WSGM
- Tracy City, Tennessee; United States;
- Broadcast area: Grundy County
- Frequency: 104.7 MHz

Programming
- Format: Gospel

Ownership
- Owner: Cumberland Communications Cooperative

Technical information
- Licensing authority: FCC
- Facility ID: 14730
- Class: A
- ERP: 1,000 watts
- HAAT: 167.0 meters
- Transmitter coordinates: 35°20′22.00″N 85°46′10.00″W﻿ / ﻿35.3394444°N 85.7694444°W

Links
- Public license information: Public file; LMS;

= WSGM =

WSGM (104.7 FM), is a radio station broadcasting from Tracy City, Tennessee broadcasting an all-gospel format.

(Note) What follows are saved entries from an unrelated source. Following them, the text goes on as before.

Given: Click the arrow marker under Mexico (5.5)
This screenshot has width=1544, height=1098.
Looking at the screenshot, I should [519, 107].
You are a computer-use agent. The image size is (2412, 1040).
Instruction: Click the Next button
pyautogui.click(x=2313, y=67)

WSGM is owned and operated by the Cumberland Communications Cooperation. The current president of the cooperation is Dr. Byron Harbolt, well known in the area for offering healthcare to patients for very low prices. WSGM Radio first went on the air in 1994, barely beating the Federal Communications Commission (FCC) deadline. The general manager at the time, Jerry Fletcher, conducted Grundy County's first radio broadcast which only lasted about 6 hours. All the music at the time was played off of a reel to reel machine.